Ieri pomeriggio il cuore di Londra ha vissuto il suo momento di terrore. La strategia è quella ormai collaudata: un Suv lanciato a tutta velocità sulla folla e un solo uomo alla guida: il bilancio è di quattro morti e quaranta feriti.

Il tutto si consuma a un centinaio di metri dal Parlamento inglese, forse obiettivo dell’assassino entrato in azione con uno scopo dimostrativo, eclatante più che di sostanza. Sarebbe stato folle immaginare di poter entrare nel Parlamento.

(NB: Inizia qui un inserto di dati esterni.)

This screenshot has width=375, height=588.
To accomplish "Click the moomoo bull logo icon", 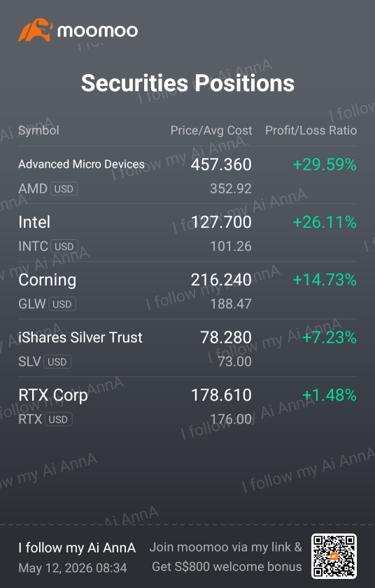I will pos(36,29).
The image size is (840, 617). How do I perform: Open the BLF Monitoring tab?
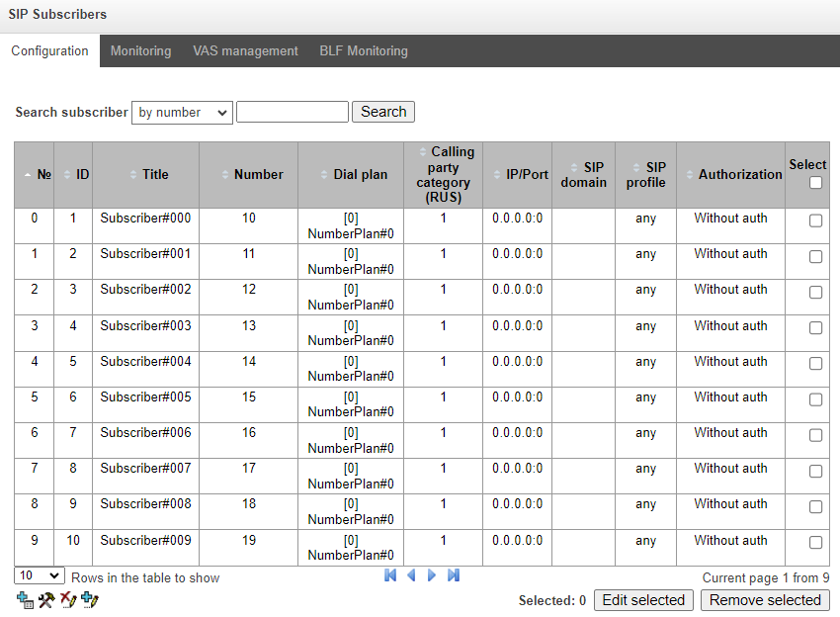(363, 50)
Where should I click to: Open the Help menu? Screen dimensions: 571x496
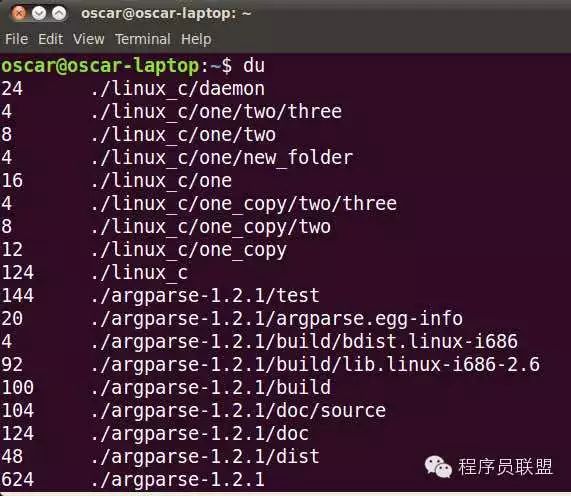pyautogui.click(x=196, y=39)
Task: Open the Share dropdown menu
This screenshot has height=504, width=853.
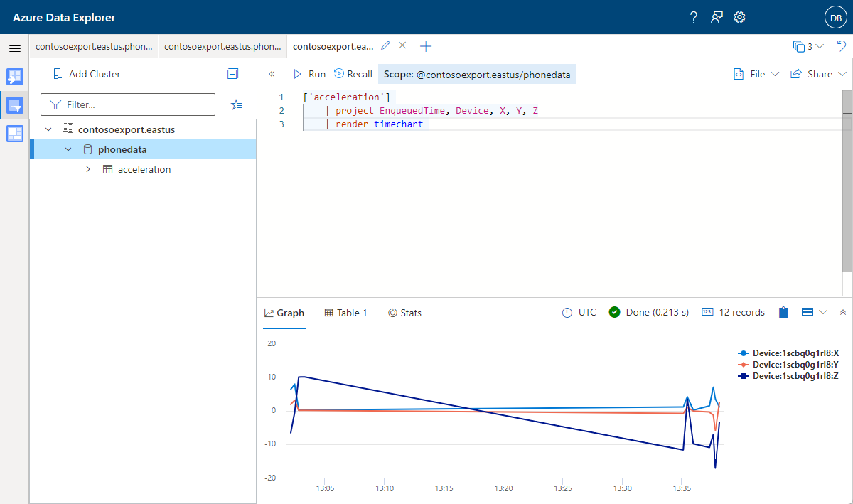Action: (818, 74)
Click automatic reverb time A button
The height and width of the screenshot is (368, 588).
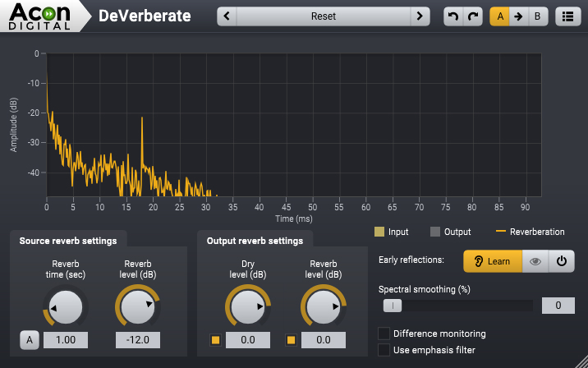(29, 340)
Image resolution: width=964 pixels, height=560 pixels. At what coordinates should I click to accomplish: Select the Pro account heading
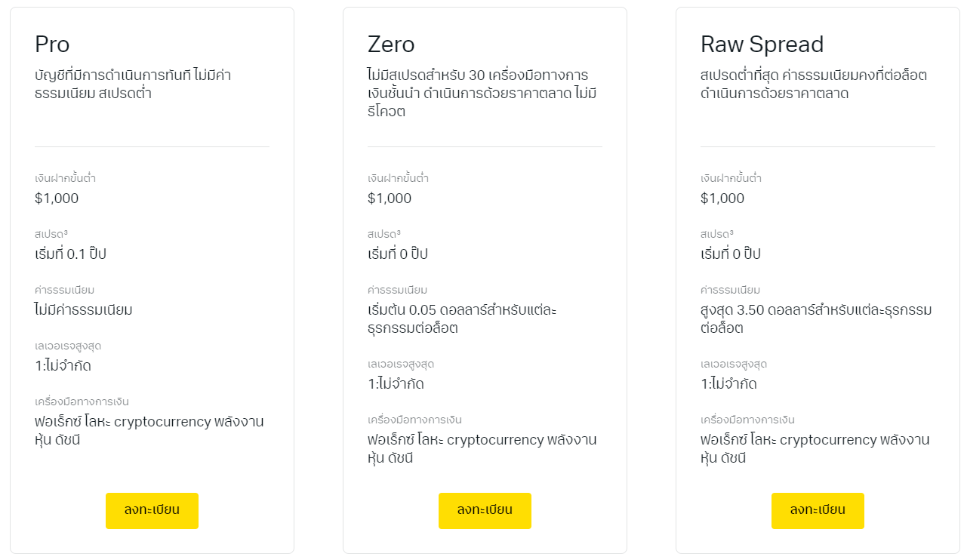point(52,45)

Subito circolano le prime voci, senza alcun riscontro oggettivo, che l’assassino è un Imam di una moschea londinese.

E tutto il mondo cade nella trappola del terrorismo internazionale: non esiste emittente televisiva che non sia stata impegnata decine di ore a raccontare e commentare l’accaduto. Il risultato è quello atteso dalla rete terroristica internazionale: con un solo uomo a concentrato su di se l’attenzione del mondo intero! Con un messaggio di estrema chiarezza: potete vincere in Siria, riprendervi un pezzo di terra devastata, ma la guerra ideologica è difficile da vincere anzi, le vostre politiche discriminanti e restrittive favoriscono il processo di radicalizzazione aumentando la possibilità di colpire dentro casa vostra con quell’esercito informale sparso in ogni angolo del mondo. L’attenzione mediatica su episodi di questo tipo produce il rischio dell’emulazione, facile effetto riproduttivo che trova terreno fertile nei luoghi in cui i processi di integrazione non hanno funzionato. Una riflessione la impone il fatto che un atto violento come quello di ieri si sia consumato in una metropoli a tradizione multietnica come Londra.

Ma i commentatori delle interminabili dirette sono concentrati a cercare il movente dell’attentato: sarà forse la risposta alla decisione di vietare l’uso di computer e tablet sui voli provenienti da alcuni Paesi? O, piuttosto, una risposta all’accelerazione dell’impegno militare occidentale in Siria? O, ancora…

Ai giorni nostri è ancora raro incrociare qualcuno che ponga l’attenzione sul fatto che le questioni si decidono con le guerre piuttosto che con dialogo e che forse la strada giusta è quella della convivenza nel rispetto reciproco delle diversità.

L’informazione, la comunicazione, i social media, se usati male possono diventare un arma micidiale, sono un po’ come il coltello che ieri a Londra ha colpito a morte un poliziotto: perché un coltello lo puoi usare per tagliare il pane da distribuire a chi ha fame o lo puoi usare per uccidere una persona!

E ci vuole poco perché l’indignazione, seppure giusta, si trasformi in odio verso qualcuno riproducendo dinamiche conflittuali.

Non è forse questo l’obiettivo della rete terroristica internazionale?